Without effective collaboration between industry peers in aligning purchasing practices around human rights, suppliers may face “unnecessary cost and time burdens” in trying to comply with multiple audits, training or screenings.
The report, Making sense of managing human rights issues in supply chains, published by the British Institute of International and Comparative Law (BIICL) and the law firm Norton Rose Fulbright, added that although the law around human rights was strengthening, companies still needed to develop non-judicial mechanisms of redress where abuse is found.
Milana Chamberlain, partner at Norton Rose Fulbright, said as global supply chains continue to become more complex, it was vital companies “build a complete picture” of the impact their activities have on human rights, communities and the environment.
“Many companies are only just starting to explore the complexities of such supply chain human rights due diligence. The legal landscape is developing fast, with increasing focus on a company’s control over the human rights impacts of its supply chain,” she said.
The report makes a number of recommendations for businesses that want to improve their due diligence. It suggests those just starting to develop due diligence processes follow the guidance set out by the UN Guiding Principles on Human Rights, including an assessment of the actual or potential human rights impact of your supply chain.
Other recommendations include:
- Creating robust and substantive processes
- Ensuring senior or board level commitments
- Making human rights part of the company’s commercial goal
- Engaging with local stakeholders
- Taking part in any industry wide initiatives
- Exploring ways to go past the first tier
Separately, the top UK Top 100 Modern Slavery Influencers was revealed at an event in London on Thursday.

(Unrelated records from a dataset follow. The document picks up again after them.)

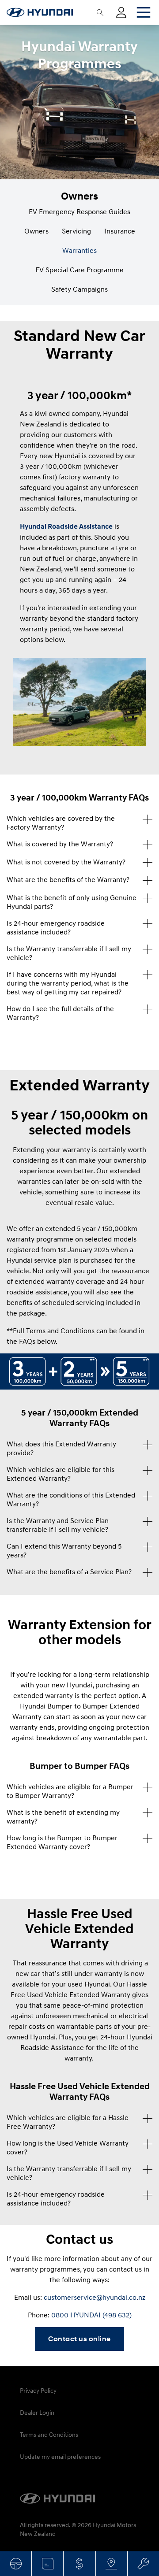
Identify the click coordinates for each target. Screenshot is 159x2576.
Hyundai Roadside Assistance (66, 526)
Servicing (76, 230)
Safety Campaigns (79, 289)
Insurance (119, 230)
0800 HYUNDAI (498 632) (91, 2314)
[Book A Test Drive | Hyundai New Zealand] (15, 2563)
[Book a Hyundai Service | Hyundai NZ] (143, 2563)
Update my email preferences (60, 2456)
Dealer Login (37, 2412)
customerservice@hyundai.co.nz (94, 2297)
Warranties (79, 250)
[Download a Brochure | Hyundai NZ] (47, 2563)
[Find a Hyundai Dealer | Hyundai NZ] (111, 2563)
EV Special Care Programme (79, 269)
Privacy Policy (38, 2390)
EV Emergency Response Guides (79, 211)
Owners (36, 230)
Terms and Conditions (49, 2434)
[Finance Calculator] (79, 2563)
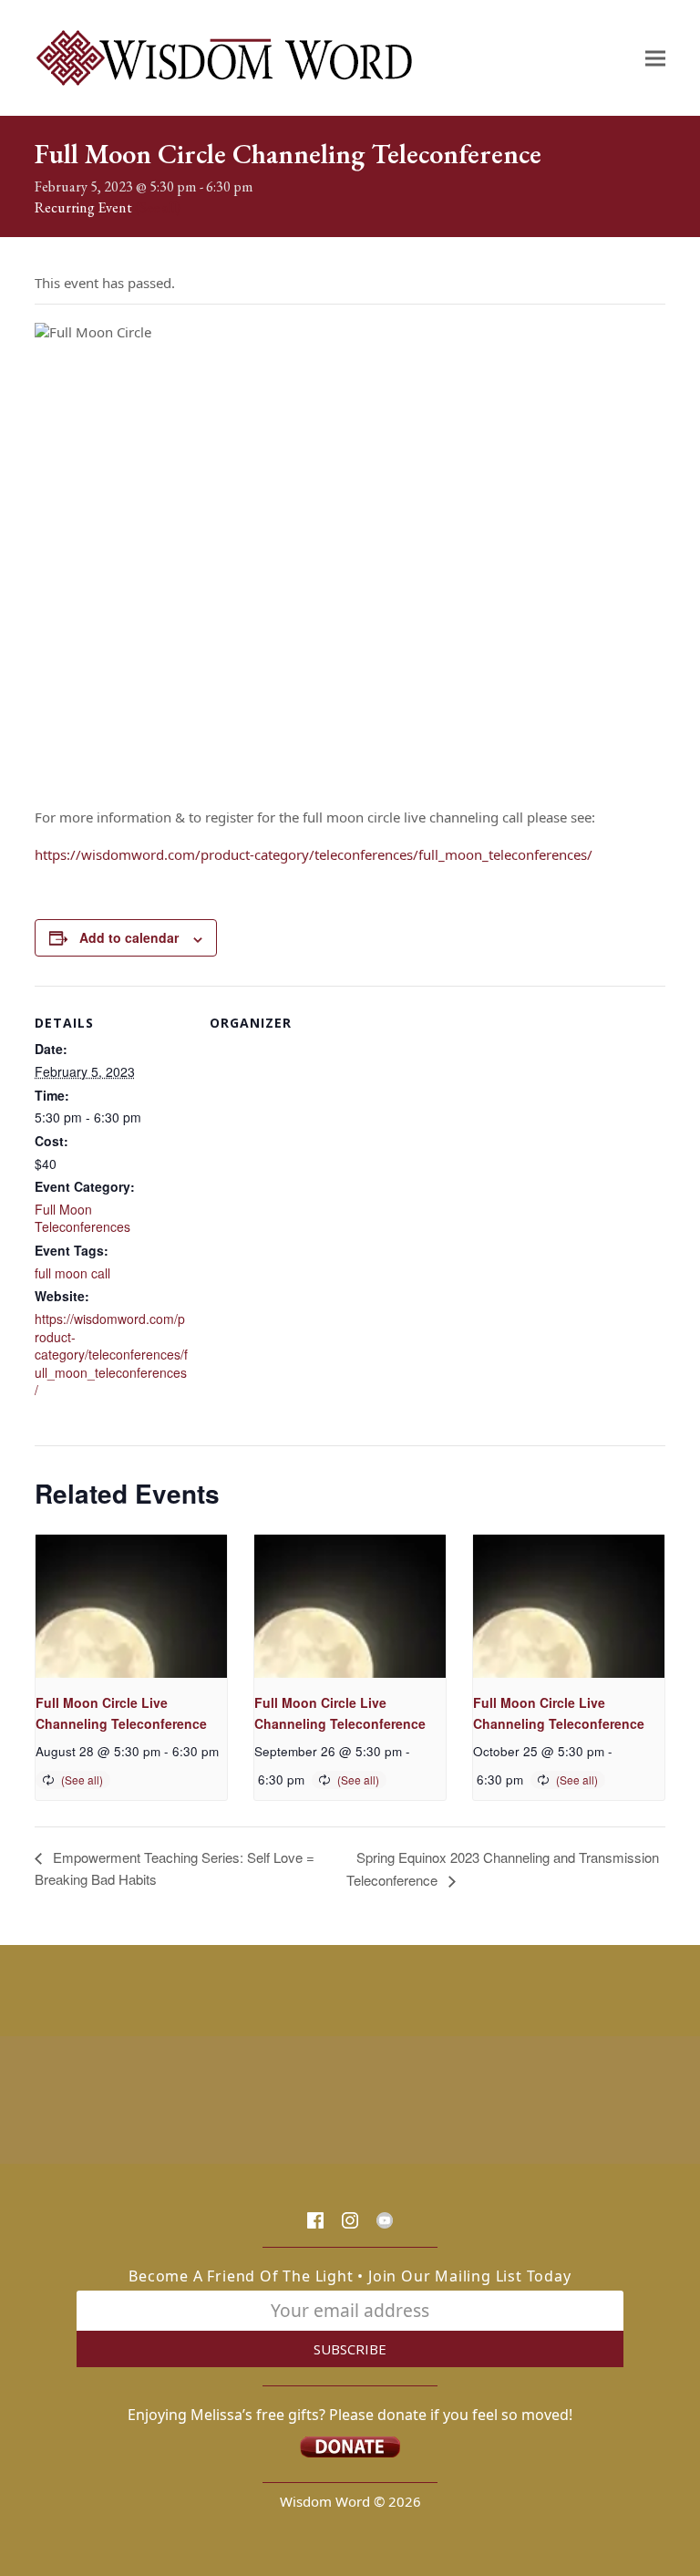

The list of the most influential influencers (which included SM editor Katie Jacobs) is based on their social media interactions, their engagement with policy and public speaking. The actual ranking of the top 100 will not be revealed until an event in September this year.
Speaking at the event, Baroness Lola Young, who has a private member’s bill in parliament seeking to expand the Modern Slavery act, said the level of engagement from individuals, businesses and other organisations on the issue “keeps me going”.
“One of the things that struck me during the course of this work has been how many people are really, genuinely engaged in wanting to do something about this huge problem – genuinely committed to doing something. So when I read about all the doom and gloom in the rest of the news, it’s something that keeps me going,” she said.
“So I’m really glad that we’re able to identify some of those people.”